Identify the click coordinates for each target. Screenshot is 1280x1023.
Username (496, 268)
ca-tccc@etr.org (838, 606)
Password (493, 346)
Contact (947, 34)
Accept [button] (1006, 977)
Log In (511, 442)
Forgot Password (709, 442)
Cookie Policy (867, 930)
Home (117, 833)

==*==

# The request:
Rewrite the rows above, swapping every "Password" for "Passcode" and leaving everything else untouched.

# Result for this exercise:
Identify the click coordinates for each target. Screenshot is 1280x1023.
Username (496, 268)
ca-tccc@etr.org (838, 606)
Passcode (493, 346)
Contact (947, 34)
Accept [button] (1006, 977)
Log In (511, 442)
Forgot Passcode (709, 442)
Cookie Policy (867, 930)
Home (117, 833)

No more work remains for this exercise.